▶ PROBLEM REQUIREMENTS: Reproduce the passage on CXCL1, CXCL5 and CXCL6 protein expression in colorectal tissues word for word, from its first sentence to its last.
Top of EXTRACT TO READ
CXCL1 and CXCL5 protein expressions, as assessed by ELISA, showed a significant up-regulation in the CRC tissue specimens in comparison to the unaffected corresponding mucosa tissues, respectively (P < 0.001) as demonstrated in Figures 4A and 4B. In consistence with the results obtained at the mRNA level, CXCL5 protein overexpression was much more pronounced corresponding to a 60-fold expression increase compared to only a 3.5-fold expression increase for CXCL1. Although significant up-regulation of CXCL1 proteins was also detected in CRA tissues, the level of CXCL1 protein expression in the CRC tissues was significantly 3.5-fold higher than in the CRA tissues (P < 0.05, Fig. 4A). Similarly, CXCL5 showed significant protein up-regulation in the CRC patient tissues with respect to the CRA tissues (Fig. 4B). Again, this overexpression was much more pronounced in comparison to CXCL1, demonstrating a 20-fold up-regulation for CXCL5 versus a 3.5-fold up-regulation for CXCL1, thus indicating a prominent progressive protein expression increase in the transition from the premalignant condition to the development of colorectal malignancies. In contrast, CXCL6 protein expressions showed no significant up-regulation in either tissue type (Fig. 4C).
Bottom of EXTRACT TO READ
Top of MATERIAL SHOWN
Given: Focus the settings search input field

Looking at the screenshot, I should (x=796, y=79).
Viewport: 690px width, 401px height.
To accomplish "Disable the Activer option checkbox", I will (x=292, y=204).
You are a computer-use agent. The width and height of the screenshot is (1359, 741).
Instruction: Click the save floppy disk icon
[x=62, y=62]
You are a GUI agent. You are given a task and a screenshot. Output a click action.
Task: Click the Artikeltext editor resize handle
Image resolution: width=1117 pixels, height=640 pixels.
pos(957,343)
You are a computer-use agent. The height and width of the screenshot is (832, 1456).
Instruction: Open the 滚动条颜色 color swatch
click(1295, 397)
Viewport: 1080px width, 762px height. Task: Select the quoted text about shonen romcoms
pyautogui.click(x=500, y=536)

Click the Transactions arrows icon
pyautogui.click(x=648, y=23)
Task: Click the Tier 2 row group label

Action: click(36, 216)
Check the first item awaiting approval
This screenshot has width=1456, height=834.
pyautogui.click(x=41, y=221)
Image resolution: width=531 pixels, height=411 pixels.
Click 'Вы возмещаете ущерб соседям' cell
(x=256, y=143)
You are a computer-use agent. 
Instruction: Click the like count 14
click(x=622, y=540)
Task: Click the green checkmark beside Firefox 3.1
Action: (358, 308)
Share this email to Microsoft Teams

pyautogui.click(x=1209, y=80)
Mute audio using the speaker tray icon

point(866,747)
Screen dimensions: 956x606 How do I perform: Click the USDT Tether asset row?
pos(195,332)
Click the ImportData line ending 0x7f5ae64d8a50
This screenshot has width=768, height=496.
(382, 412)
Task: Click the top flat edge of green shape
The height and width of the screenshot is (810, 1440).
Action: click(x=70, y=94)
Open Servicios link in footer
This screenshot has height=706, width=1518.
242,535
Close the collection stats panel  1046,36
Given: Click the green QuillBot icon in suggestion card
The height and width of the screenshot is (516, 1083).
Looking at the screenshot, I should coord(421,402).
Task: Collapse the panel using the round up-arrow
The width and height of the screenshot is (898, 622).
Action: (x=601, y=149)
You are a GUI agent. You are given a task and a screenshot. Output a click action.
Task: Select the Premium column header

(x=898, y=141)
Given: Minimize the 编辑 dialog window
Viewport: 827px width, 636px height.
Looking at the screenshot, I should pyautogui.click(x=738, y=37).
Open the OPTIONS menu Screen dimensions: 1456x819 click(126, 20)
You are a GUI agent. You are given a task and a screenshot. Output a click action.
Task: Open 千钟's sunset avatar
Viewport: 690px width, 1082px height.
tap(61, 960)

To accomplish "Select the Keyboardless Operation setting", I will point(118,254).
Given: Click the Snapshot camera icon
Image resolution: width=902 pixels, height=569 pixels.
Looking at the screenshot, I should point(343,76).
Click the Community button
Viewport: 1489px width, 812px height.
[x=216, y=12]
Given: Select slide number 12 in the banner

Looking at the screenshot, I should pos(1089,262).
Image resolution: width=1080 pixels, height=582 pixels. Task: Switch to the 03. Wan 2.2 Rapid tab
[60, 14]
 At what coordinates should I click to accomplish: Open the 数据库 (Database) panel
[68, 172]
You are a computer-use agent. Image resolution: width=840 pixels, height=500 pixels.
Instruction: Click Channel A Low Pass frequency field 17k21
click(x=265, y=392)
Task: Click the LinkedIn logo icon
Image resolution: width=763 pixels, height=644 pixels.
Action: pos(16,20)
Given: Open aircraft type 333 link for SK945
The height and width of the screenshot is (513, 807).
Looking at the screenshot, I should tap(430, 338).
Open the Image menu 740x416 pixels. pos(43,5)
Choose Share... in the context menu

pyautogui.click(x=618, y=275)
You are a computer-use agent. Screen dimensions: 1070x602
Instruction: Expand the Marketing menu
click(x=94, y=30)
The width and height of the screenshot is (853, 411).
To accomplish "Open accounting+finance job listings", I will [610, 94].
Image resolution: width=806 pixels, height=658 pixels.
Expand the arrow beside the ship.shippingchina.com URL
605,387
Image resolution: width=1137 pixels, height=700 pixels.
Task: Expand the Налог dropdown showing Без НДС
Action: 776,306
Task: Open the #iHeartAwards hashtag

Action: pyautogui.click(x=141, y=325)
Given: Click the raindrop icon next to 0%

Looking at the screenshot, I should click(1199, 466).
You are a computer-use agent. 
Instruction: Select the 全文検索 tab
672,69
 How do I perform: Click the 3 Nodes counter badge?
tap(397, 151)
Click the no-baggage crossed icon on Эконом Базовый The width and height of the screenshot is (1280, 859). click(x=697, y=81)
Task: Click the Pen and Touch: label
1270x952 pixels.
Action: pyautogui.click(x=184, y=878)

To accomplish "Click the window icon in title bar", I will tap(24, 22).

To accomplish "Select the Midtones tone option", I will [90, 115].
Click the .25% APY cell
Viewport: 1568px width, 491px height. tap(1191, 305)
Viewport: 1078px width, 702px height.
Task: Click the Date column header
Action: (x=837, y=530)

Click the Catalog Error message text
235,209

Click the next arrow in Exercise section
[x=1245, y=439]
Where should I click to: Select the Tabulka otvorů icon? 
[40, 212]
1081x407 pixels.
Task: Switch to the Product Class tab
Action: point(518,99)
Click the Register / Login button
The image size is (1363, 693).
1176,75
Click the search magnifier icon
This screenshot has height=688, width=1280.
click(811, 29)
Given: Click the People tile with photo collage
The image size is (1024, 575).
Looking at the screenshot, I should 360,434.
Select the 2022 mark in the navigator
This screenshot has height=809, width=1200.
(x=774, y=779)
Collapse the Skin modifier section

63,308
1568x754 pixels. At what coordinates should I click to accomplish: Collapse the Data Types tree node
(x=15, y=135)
Bottom of MATERIAL SHOWN
▶ THE ANSWER:
CXCL1 and CXCL5 protein expressions, as assessed by ELISA, showed a significant up-regulation in the CRC tissue specimens in comparison to the unaffected corresponding mucosa tissues, respectively (P < 0.001) as demonstrated in Figures 4A and 4B. In consistence with the results obtained at the mRNA level, CXCL5 protein overexpression was much more pronounced corresponding to a 60-fold expression increase compared to only a 3.5-fold expression increase for CXCL1. Although significant up-regulation of CXCL1 proteins was also detected in CRA tissues, the level of CXCL1 protein expression in the CRC tissues was significantly 3.5-fold higher than in the CRA tissues (P < 0.05, Fig. 4A). Similarly, CXCL5 showed significant protein up-regulation in the CRC patient tissues with respect to the CRA tissues (Fig. 4B). Again, this overexpression was much more pronounced in comparison to CXCL1, demonstrating a 20-fold up-regulation for CXCL5 versus a 3.5-fold up-regulation for CXCL1, thus indicating a prominent progressive protein expression increase in the transition from the premalignant condition to the development of colorectal malignancies. In contrast, CXCL6 protein expressions showed no significant up-regulation in either tissue type (Fig. 4C).